SecOps Engineer

Job Description

Job Title: SecOps Engineer

Job Type: Contractor

Location: Remote

Job Summary:

Join our customer's team as a SecOps Engineer, where you'll play a pivotal role in securing complex applications and infrastructure. This expert-level position focuses on vulnerability detection, secure code review, and proactive remediation, ensuring robust defenses against evolving threats. Collaborate remotely with like-minded professionals, leveraging your technical and communication skills in a dynamic, security-driven environment.

Key Responsibilities:

1. Perform expert-level secure code reviews with a focus on OWASP Top 10 and CWE vulnerability classes.
2. Identify, triage, and remediate application-layer vulnerabilities, including broken access control, IDOR, SQL injection, command injection, and deserialization flaws.
3. Develop and maintain security automation tools using Python, GoLang, or JavaScript/TypeScript to streamline vulnerability detection and remediation processes.
4. Conduct and document penetration tests, collaborating cross-functionally to drive remediation initiatives.
5. Advise development teams on secure coding practices, bringing a proactive security mindset into the software lifecycle.
6. Stay informed of emerging threats and incorporate best practices within the customer's environments.
7. Communicate effectively through detailed written reports and verbal briefings, ensuring security findings are clearly understood and actionable.

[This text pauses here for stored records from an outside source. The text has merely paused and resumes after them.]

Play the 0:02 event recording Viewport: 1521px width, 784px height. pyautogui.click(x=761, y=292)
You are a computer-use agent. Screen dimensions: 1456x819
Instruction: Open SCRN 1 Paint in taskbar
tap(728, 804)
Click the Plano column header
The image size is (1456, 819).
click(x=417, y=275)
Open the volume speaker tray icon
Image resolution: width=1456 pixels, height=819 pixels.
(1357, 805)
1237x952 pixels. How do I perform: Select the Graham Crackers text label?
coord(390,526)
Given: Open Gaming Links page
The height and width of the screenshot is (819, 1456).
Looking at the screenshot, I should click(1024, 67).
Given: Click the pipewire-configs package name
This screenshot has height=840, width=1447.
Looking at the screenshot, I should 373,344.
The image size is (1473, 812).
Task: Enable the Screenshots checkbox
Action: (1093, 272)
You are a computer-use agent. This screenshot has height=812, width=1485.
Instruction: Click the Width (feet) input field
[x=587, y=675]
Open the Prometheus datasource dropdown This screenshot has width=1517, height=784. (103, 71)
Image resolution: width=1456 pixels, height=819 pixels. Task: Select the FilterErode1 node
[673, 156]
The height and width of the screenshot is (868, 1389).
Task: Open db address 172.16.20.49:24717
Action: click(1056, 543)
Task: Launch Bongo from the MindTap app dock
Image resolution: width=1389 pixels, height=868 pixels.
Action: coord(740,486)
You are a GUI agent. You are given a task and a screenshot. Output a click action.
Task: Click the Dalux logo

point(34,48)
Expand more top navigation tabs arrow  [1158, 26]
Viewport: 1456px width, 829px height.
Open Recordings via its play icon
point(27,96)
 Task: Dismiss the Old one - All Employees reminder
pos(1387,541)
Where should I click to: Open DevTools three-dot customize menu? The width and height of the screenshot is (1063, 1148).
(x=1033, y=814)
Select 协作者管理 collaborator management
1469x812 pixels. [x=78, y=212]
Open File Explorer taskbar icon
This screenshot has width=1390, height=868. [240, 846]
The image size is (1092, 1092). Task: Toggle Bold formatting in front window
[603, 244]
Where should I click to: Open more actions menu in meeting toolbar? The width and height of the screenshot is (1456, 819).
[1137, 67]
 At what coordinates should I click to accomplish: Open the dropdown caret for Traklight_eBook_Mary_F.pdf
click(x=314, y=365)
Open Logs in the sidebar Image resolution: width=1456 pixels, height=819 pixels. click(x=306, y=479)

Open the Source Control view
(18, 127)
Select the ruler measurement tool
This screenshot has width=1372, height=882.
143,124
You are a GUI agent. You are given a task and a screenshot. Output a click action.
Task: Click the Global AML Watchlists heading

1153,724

Required Skills and Qualifications:

1. 5+ years of hands-on experience in software engineering or security operations with a focus on application-layer security.
2. Proficiency in Python, GoLang, Rust, JavaScript, or TypeScript.
3. Demonstrated expertise in secure code review and professional penetration testing.
4. Strong familiarity with OWASP Top 10, CWE, and modern vulnerability classes.
5. Proven ability to detect, prioritize, and remediate vulnerabilities in production applications.
6. Exceptional written and verbal communication skills, with a strong emphasis on clarity and detail.
7. Fluent English and availability for at least 6+ hours overlap with Eastern Time.

Preferred Qualifications:

1. Experience deploying, integrating, or maintaining vulnerability management platforms.
2. Certifications such as OSCP, GIAC, or equivalent are advantageous.
3. Background in cloud or container security practices.